Requirements:
1. Translate this sentence from the Graham earnings call transcript into Spanish: "Turning to Slide 6, you can see how we are strengthening our balance sheet."
2. Pick up the Graham earnings call transcript after its last sentence and carry it on for one more paragraph in the same speaker's voice.

Extracted text:
□ □ □ □ □ □ □

Graham Q1 2024 Earnings Call Transcript

There are 7 speakers on the call.

Operator

Approximately $900,000 of the increase was attributable to higher performance based compensation expense, including $800,000 related to the supplemental performance bonus payout to Barber Nichols employees in connection with the 2021 acquisition. If you turn to Slide 5, you can see we had net income in the quarter of $0.25 per diluted share or $2,600,000 a notable increase over last year. On a non GAAP basis, adjusted net income and net income per diluted share were 3,600,000 and $0.33 respectively, measurably improved over $1,300,000 and over the $1,300,000 and $0.12 respectively for the same period a year ago. Adjusted EBITDA grew to $5,600,000 or 11.8 percent of sales, also reflecting the improvements in our business compared with last year's Q1 of adjusted EBITDA of $2,700,000 or 7.6 percent of sales. Turning to Slide 6, you can see how we are strengthening our balance sheet.

Operator

Cash and cash equivalents as of June 30, 2023 increased 35 percent or $6,400,000 to $24,700,000 compared with the end of the 4th quarter. Our cash generation is improving with better operating performance, but is expected to be lumpy due to the timing of receipt of customer deposits and the corresponding material purchases associated with those deposits. Cash generated from operations in the Q1 was 8,600,000 Debt during the quarter was down $400,000 to $11,300,000 as of June 30, 2023, the company was in compliance with this lending agreement with a leverage ratio of just 1.6 times. On June 30, 2023, the amount available under our revolving credit facility was approximately $26,000,000 and provides adequate liquidity to fund our strategic growth initiatives. Capital expenditures for the Q1 of fiscal 2024 were $1,500,000 We have updated our expectation for CapEx in fiscal 2024 to range between $12,000,000 $13,500,000 The $6,500,000 increase is primarily related to the strategic investment we received from our defense customer and our planned spending to expand our capabilities in our Batavia operation to meet the Navy's shipbuilding schedule.

□ □ □ □ □ □ □

Raw data:
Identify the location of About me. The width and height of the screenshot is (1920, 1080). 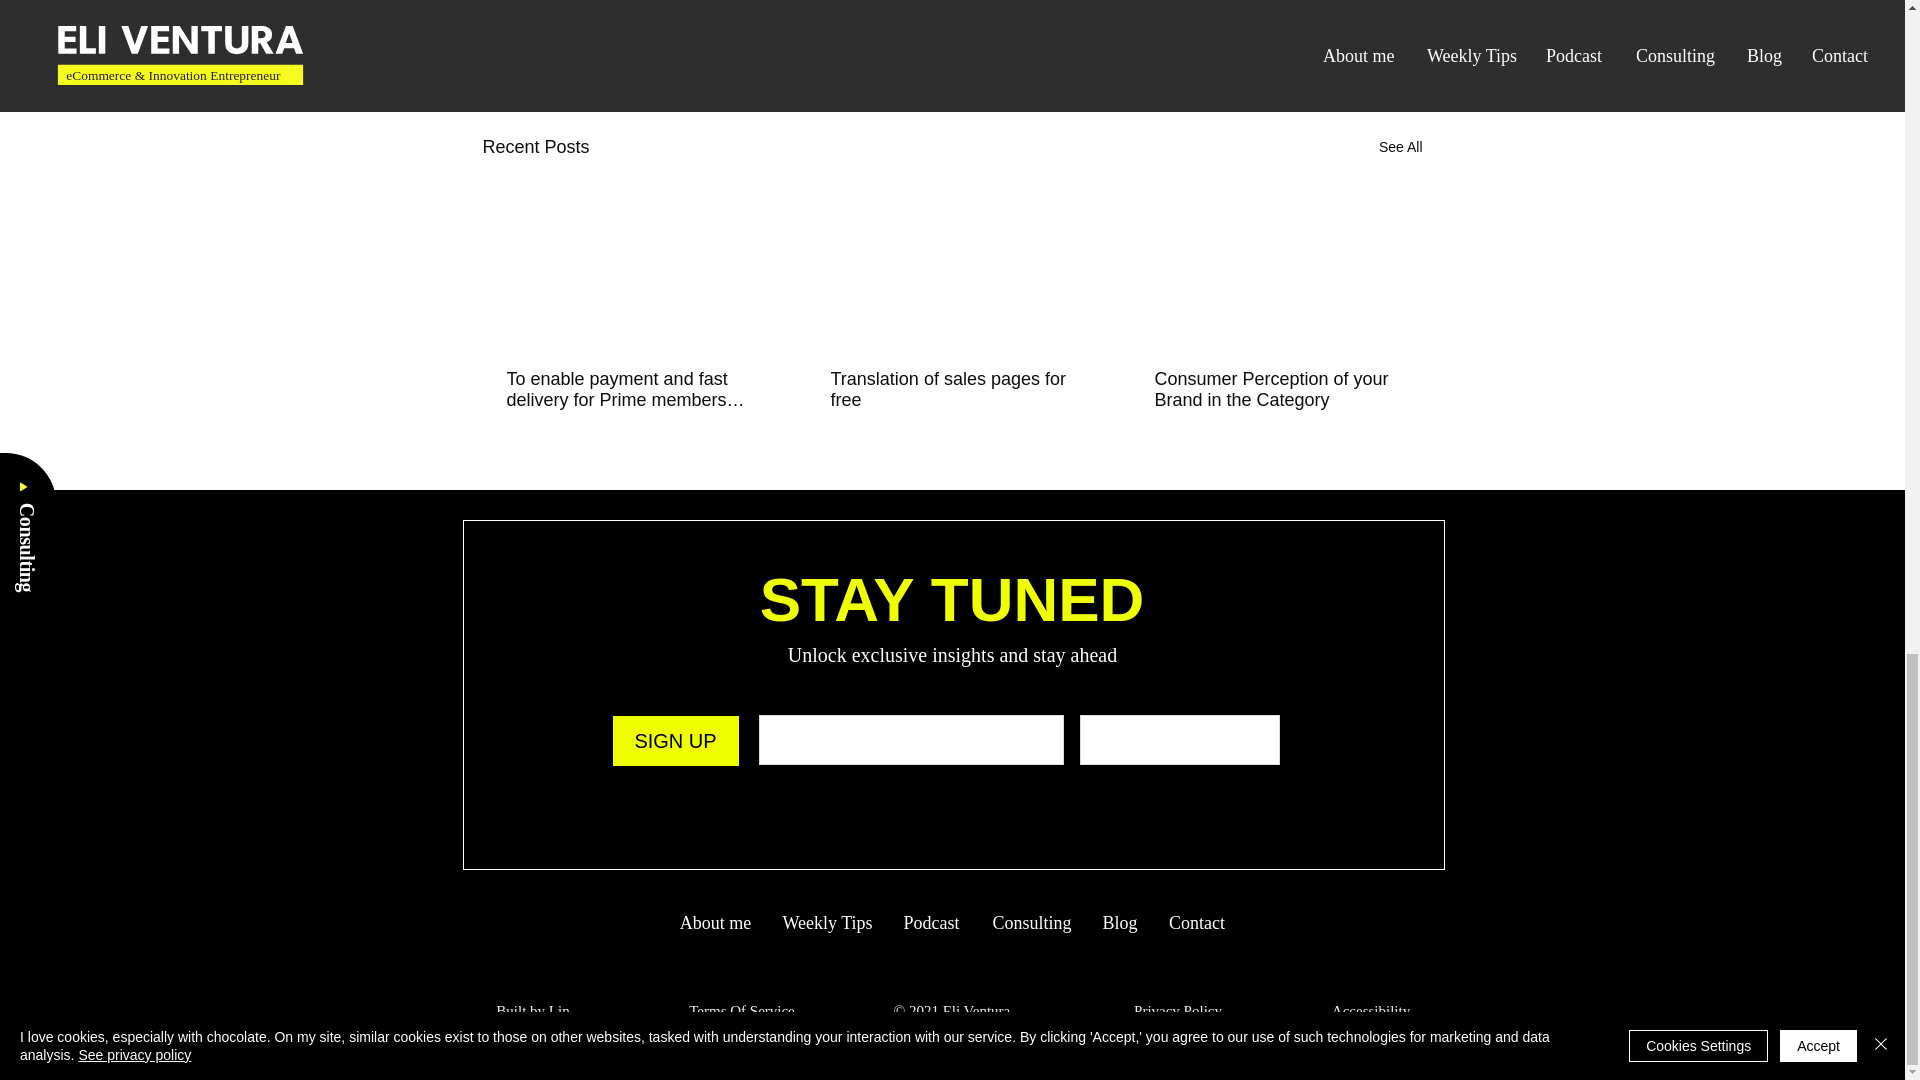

□ □ □ □ □ □ □

Exercise responses:
1. Pasando a la diapositiva 6, pueden ver cómo estamos fortaleciendo nuestro balance general.

2.
Operator

If you will now turn to Slide 7, I'll review our orders for the quarter. During the quarter, we had orders of $67,900,000 which were up $27,600,000 or 69% over the prior year and resulted in a book to bill ratio of 1.4 times. Included in orders and backlog is the $13,500,000 strategic investment from a major defense customer we have been talking about, which we announced separately today. The investment is expected to flow through revenue over the next 8 to 10 years and will be associated with potential future orders and delivering on the $8,500,000 of follow on orders we received from that customer during the quarter. Space orders were $4,600,000 in the Q1 of fiscal 2024, down from the historically high $7,300,000 in the Q1 of fiscal 2023, but higher than the $2,500,000 in orders received in the Q4 of fiscal 2023.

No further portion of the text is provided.